* **TASKS AND EXERCISES**
1) For each statement below, marked (a), (b) and (c), decide whether it agrees with the court excerpt. Answer yes or no and quote the words from the court excerpt that settle it.
(a) One reason given for barring the testimony was protecting Ratcliff's safety.
(b) A statute recognizes the reasons given for barring the testimony.
(c) The evidence was held to be exempt from disclosure.
2) Using the court excerpt, answer each question on its own line:
(a) What was the first reason given for barring the testimony?
(b) What citation follows the quoted passage?
(c) Who was impeded in presenting a defense in this case?
3) Continue the court excerpt from where it stops.

* **SOURCE PASSAGE**

----

The only reasons given for barring the testimony were (1) preserving the secrecy of the observation point for purposes of other investigations, and (2) protecting Ratcliff’s safety, should he use the same observation point in the future. These reasons are not recognized by any privilege, constitutional right, statute or rule. Accordingly, the evidence was not exempt from disclosure.

595 So.2d at 134-35. Likewise, A.E. was similarly impeded in presenting a defense to the charges in this case by the circuit court’s rulings under review.

----

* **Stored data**
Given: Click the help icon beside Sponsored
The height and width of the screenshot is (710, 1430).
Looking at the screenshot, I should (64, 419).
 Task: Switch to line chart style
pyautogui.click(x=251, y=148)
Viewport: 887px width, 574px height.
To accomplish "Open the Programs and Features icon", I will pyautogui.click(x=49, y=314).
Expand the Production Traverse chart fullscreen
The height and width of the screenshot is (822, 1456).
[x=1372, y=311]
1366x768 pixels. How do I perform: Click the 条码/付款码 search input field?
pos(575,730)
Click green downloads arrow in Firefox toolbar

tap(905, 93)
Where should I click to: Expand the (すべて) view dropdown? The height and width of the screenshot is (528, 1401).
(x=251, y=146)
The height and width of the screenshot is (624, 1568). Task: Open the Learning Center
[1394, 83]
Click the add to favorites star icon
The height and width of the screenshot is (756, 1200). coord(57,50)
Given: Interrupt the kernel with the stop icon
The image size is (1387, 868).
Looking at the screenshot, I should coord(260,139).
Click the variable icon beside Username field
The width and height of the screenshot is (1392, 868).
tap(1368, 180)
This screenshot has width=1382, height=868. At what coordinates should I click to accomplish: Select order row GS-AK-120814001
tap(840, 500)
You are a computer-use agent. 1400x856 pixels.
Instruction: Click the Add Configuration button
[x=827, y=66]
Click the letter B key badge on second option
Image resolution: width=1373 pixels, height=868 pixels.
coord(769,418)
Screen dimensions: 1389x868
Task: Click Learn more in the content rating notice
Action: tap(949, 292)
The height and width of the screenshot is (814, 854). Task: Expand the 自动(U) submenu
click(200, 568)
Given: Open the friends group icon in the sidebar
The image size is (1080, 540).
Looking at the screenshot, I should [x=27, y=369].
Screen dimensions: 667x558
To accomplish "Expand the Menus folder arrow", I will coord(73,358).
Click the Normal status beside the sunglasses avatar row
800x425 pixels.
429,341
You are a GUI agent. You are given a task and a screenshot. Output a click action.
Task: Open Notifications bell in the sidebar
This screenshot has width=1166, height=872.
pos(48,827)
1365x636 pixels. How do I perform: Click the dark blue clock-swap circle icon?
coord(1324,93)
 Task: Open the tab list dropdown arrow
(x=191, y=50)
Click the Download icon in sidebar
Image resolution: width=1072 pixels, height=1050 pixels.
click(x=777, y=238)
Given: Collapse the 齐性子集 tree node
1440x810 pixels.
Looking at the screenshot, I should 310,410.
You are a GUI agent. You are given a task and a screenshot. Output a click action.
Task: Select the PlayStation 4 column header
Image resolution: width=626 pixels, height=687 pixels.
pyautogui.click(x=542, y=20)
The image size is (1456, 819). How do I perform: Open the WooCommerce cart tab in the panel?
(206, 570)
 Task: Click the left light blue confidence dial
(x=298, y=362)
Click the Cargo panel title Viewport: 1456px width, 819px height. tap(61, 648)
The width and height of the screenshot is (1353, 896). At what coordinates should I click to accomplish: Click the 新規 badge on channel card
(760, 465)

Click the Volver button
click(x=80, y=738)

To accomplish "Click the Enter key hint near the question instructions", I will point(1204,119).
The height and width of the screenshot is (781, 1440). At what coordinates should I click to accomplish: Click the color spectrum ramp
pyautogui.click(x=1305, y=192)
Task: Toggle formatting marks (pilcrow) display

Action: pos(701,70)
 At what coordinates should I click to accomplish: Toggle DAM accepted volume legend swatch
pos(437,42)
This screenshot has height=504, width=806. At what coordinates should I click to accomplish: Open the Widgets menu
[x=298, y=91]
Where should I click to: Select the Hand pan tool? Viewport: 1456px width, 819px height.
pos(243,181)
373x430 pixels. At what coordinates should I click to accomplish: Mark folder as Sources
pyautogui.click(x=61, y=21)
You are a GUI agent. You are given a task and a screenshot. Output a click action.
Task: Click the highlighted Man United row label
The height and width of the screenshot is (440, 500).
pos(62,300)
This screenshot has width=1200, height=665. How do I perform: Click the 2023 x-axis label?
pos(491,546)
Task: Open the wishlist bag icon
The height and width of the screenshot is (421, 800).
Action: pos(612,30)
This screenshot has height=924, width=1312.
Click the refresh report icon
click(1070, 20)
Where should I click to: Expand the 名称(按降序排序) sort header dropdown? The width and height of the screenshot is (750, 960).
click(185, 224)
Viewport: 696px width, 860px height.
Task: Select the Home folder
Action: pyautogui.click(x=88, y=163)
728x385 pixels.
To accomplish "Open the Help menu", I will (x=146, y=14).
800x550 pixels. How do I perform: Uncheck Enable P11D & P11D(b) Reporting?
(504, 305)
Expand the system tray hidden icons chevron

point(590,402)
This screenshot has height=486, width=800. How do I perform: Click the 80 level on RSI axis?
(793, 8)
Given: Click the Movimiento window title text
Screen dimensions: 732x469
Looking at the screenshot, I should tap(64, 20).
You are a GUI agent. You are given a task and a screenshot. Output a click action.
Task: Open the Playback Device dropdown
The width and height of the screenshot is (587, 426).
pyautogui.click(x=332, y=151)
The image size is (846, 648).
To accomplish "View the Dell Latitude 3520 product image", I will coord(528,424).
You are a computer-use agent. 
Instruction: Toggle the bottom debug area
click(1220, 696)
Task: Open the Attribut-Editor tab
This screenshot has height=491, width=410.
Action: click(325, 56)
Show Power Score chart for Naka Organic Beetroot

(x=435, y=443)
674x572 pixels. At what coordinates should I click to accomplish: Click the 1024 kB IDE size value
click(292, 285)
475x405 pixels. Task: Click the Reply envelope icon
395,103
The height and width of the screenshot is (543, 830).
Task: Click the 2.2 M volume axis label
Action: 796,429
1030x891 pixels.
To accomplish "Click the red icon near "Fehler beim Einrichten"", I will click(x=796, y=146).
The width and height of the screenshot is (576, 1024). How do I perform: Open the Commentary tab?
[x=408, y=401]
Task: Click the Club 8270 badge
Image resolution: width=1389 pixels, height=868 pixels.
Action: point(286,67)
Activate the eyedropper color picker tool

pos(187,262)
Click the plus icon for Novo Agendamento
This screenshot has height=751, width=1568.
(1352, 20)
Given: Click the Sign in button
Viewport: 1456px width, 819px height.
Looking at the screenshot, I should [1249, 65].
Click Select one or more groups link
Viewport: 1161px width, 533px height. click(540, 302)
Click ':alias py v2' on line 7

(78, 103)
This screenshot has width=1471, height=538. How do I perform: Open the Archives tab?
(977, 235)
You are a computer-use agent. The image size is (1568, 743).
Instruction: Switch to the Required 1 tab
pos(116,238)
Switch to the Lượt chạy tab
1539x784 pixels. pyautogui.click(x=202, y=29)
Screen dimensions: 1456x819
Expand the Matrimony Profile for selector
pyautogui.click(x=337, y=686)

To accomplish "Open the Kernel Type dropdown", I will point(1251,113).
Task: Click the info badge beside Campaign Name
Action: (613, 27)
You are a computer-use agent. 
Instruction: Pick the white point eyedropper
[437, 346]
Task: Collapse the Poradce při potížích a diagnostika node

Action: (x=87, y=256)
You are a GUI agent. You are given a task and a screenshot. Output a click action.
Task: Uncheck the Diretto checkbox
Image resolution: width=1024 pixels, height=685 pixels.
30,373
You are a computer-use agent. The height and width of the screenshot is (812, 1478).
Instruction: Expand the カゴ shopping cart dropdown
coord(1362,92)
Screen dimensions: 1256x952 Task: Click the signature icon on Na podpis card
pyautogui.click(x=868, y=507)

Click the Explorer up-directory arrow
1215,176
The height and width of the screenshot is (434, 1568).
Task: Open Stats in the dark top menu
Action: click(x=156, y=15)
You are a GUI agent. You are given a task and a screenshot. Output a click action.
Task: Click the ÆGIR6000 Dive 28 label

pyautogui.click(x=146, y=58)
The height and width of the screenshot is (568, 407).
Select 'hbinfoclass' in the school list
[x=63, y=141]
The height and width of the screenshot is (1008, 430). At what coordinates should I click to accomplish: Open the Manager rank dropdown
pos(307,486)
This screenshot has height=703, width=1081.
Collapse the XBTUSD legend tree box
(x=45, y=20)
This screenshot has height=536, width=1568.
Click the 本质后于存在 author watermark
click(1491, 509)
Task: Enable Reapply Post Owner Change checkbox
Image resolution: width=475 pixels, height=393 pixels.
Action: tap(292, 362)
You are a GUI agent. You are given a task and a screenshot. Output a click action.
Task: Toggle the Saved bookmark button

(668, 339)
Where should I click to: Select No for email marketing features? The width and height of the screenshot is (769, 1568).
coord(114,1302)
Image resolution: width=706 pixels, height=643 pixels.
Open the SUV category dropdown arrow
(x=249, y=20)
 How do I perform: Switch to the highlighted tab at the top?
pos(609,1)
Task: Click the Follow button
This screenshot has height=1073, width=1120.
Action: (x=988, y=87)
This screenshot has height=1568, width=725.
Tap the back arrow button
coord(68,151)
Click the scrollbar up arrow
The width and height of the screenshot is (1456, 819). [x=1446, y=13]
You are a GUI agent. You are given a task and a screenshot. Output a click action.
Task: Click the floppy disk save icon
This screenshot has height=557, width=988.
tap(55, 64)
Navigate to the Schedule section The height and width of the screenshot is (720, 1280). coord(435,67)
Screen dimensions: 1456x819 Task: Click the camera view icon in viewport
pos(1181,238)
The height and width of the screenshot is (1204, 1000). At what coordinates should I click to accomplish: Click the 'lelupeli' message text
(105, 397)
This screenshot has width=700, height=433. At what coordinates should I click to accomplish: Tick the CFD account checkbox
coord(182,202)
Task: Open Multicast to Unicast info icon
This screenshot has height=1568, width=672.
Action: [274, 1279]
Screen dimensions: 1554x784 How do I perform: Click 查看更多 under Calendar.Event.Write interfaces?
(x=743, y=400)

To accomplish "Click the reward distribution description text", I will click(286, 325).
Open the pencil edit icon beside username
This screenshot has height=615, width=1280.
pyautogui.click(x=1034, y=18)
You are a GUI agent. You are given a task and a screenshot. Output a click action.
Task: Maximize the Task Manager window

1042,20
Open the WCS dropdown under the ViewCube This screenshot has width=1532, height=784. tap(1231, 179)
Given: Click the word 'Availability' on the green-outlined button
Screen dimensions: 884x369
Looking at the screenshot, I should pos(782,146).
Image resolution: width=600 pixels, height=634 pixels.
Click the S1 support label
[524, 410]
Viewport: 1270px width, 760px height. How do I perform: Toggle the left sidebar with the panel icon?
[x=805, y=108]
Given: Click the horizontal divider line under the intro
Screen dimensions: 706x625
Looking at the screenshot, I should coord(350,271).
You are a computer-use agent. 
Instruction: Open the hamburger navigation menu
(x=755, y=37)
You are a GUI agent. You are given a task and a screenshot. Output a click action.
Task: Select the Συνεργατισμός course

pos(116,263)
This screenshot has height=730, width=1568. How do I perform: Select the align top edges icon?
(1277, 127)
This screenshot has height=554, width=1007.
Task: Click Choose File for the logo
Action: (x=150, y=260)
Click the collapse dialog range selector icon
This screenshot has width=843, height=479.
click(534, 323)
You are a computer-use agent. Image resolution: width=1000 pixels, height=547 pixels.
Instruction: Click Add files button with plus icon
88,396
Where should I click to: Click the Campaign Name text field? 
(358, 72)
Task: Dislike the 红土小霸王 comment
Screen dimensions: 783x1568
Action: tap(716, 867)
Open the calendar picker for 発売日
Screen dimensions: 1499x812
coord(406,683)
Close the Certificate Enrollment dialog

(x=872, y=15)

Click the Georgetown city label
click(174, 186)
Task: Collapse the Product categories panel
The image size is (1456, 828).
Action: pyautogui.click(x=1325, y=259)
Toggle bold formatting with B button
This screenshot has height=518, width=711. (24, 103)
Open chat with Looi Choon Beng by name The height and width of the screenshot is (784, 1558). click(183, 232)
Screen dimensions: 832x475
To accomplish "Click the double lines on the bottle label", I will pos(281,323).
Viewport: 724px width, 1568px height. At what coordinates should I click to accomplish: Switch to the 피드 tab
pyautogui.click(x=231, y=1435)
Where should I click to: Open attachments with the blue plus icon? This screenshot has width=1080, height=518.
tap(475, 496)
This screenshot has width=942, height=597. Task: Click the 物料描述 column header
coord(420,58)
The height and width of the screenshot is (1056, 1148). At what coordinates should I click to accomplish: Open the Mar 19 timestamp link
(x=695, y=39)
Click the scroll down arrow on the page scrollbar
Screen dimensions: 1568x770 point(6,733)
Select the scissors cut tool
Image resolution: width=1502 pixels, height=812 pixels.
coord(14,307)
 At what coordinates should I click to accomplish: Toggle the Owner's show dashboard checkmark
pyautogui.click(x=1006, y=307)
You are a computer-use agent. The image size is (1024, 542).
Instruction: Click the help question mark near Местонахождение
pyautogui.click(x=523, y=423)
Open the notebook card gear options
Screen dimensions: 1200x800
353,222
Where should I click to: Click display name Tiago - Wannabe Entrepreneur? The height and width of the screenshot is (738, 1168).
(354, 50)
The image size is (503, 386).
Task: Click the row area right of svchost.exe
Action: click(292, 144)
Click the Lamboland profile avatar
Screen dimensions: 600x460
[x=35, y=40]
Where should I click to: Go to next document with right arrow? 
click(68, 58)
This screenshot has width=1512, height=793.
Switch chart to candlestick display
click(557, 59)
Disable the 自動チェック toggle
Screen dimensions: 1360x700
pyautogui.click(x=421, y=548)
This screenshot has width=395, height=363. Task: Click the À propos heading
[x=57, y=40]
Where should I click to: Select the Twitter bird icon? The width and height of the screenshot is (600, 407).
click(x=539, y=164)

----

* **THE REPLIES**
1)
(a) Yes: "protecting Ratcliff’s safety, should he use the same observation point in the future"
(b) No: "These reasons are not recognized by any privilege, constitutional right, statute or rule."
(c) No: "Accordingly, the evidence was not exempt from disclosure."

2)
(a) Preserving the secrecy of the observation point for purposes of other investigations
(b) 595 So.2d at 134-35
(c) A.E.

3)
The state argues that any error in the circuit court’s ruling was harmless because the error did not affect the ability of the defense to prepare for cross-examination at trial and the trial transcript shows that there was no injury. A.E. counters with the argument that defense counsel was unable to develop whether or not Officer Ratcliff could in fact observe the spot he claims to have seen A.E. place the bag. Whether or not A.E. was prejudiced by the appealed rulings cannot be determined from the record before us because the circuit court refused to allow disclosure of the concealed position. Thus, we cannot treat the erroneous rulings as harmless error because the state cannot carry its burden on this issue. State v. DiGuilio, 491 So.2d 1129 (Fla. 1986). Accordingly A.E.’s conviction must be reversed and the cause remanded for a new hearing.

REVERSED AND REMANDED.

SMITH and WEBSTER, JJ., concur.

[1] Officer Williams did not testify at the adjudicatory hearing.